Bioinformatics analysis

The modular tool MultiQC [64] was used for evaluating read quality. With the FastQC for quality control, the reads contaminated with adapter sequences, containing N bases accounting for > 5% of the total read length, or low-quality sequences with Phred score < 28 were removed using Trimmomatic [65]. Trinity ver. 2.3.2 [66] was used to de novo assembly with a setting of minimum contig length 150 bps and the CD-HIT-EST [67] was used for removing redundant transcripts to obtain more specific unigenes with a 95% sequence identity threshold. The filtered reads data were deposited in the NCBI Sequence Read Archive (SRA) with the Bioproject accession number PRJNA437070. The backbone reference was de-novo assembled using reads from both species by bowtie2 ver. 2.3.1 [38] and the read count quantification was performed by RSEM ver. 1.2.31 [68]. Relative expression level was calculated by the FPKM using RSEM ver. 1.2.31 [68]. Differential gene expression was then estimated by edgeR ver. 3.5 [69] with a criterion of log2FC > 1 with P < 0.05. We cross-compared the significant differences of FPKM (P < 0.05) and log2FC > 1 to confirm the differential expression.

We used the Transdecoder ver. 3.0.1 [https://transdecoder.github.io/] to parse coding region of all transcripts and retrieve protein sequences. Trinotate ver. 3.0.2 [https://trinotate.github.io/] was further used for functional annotation to processing the blastx and blastp homology search in UniProtKB/Swiss-Prot database. We also used the protein families (Pfam) domain database to identity protein domain in predicted and annotated proteins. Clusters of Orthologous Groups (COGs), Gene Ontology (GO), Kyoto Encyclopedia of Genes and Genomes (KEGG) functional and pathway annotation was also conducted. The GO enrichment analysis for gene set was further performed to compare the differences of functional expression groups between two species.

SNPs of homologous transcripts in both species were identified by samtools [70] and bcftools [71]. The SNPs data were saved as the Variant Call Format (VCF) file in which only the SNPs with quality > 30 were retained. The snpEff [72] and SnpSift [73] were used for SNP annotation and retrieve useful annotated variants, respectively. In the snpEff analysis, functional classes (missense, nonsense, and synonymous variants) and variant regions (3′- and 5’-UTR, intergenic, exonic, and splice-site regions) were classified.

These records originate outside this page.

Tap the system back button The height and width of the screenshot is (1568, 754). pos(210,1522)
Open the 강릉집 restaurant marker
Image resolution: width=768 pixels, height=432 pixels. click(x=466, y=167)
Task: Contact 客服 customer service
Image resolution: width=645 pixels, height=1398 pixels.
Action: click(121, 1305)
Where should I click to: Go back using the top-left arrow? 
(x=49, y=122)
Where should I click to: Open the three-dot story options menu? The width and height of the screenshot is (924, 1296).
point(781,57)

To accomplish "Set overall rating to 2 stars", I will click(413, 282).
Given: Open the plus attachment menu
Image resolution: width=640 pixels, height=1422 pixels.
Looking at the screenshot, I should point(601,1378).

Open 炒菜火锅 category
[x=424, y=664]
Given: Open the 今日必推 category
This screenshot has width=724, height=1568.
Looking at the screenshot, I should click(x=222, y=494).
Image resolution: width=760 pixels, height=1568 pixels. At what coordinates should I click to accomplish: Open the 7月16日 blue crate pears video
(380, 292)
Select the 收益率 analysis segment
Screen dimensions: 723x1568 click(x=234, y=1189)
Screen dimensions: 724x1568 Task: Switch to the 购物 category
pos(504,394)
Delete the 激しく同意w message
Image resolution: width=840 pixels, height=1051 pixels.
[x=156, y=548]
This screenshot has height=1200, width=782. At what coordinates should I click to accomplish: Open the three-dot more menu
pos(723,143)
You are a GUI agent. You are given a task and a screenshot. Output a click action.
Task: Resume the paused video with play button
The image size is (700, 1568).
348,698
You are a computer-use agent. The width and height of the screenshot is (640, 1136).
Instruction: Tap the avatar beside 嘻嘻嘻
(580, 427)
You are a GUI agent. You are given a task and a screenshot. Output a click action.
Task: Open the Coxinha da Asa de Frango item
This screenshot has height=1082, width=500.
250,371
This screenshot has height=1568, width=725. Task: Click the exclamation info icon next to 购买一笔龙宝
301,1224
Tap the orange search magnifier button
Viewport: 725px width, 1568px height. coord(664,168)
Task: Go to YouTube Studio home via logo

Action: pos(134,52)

Testing the adaptive-divergence and plastic-divergence hypotheses

After the SNP calling, the ratio of missense mutation rate to silent mutation rate of each gene (hereafter named “Ka/Ks”) was estimated by assuming two fold nonsynonymous sites more than synonymous sites of coding sequences. Although this is a rough estimation, the estimated Ka/Ks ratio is better than direct estimating the proportion of nonsynonymous and synonymous variants (i.e. pa/ps) for the inference of positive selection (Ka/Ks > 1). Among all transcripts with exonic SNPs, we compared the proportion of DEGs to the number of no-expressional-difference genes between those of Ka/Ks > 1 and Ka/Ks ≤ 1. Since the differential gene expression between species indicates divergent physiological responses to the environment, the positive selection on DEGs indicates the adaptive divergence. In contrast, the DEGs with Ka/Ks ≤ 1 indicate the expressional divergence is not genetically based but an acclimated response, i.e. plastic divergence.

Abbreviations

BP: 

Biological Process of the GO term

CC: 

Cell Component of the GO term

COG: 

Clusters of Orthologous Groups

cpDNA: 

Chloroplast DNA

CTAB: 

Cetyltrimethylammonium bromide

DEG: 

Differential expression genes

ENM: 

Ecological niche modeling

FPKM: 

The Fragment Per Kilobase of transcript per Million mapped reads

F ST

The fixation index, a measurement of population differentiation

GO: 

Gene Ontology

K

The average variants (or fixed differences) per site

Ka

Nonsynonymous mutation rate

KEGG: 

Kyoto encyclopedia of genes and genomes

Ks

Synonymous mutation rate

log2FC: 

log2 fold-change

MF: 

Molecular Function of the GO term

Mya: 

Million years ago

Pfam: 

The protein families

PSGs: 

Positively selected genes

Q20: 

The sequencing quality score of 20 (an error rate of 1 in 100, with a corresponding call accuracy of 99%)

QTLs: 

Quantitative trait loci

RNA-seq: 

RNA sequencing or the transcriptome sequencing

siRNA: 

small interfering RNAs

SNPs: 

single nucleotide polymorphisms

SRA: 

Sequence Read Archive

T

The divergent time

TMRCA

The time to the most recent common ancestor

UTR: 

Untranslated region

VCF: 

The Variant Call Format

μ

Mutation rate

π: 

Nucleotide diversity estimated by pairwise differences

πXY

The average nucleotide diversity estimated by π

Declarations

Acknowledgements

The authors thank Dawn Schmidt for English editing.

Funding

This research was financially supported by the Ministry of Science and Technology in Taiwan (MOST 105–2628-B-003 -002 -MY3) and was also subsidized by the National Taiwan Normal University (NTNU), Taiwan.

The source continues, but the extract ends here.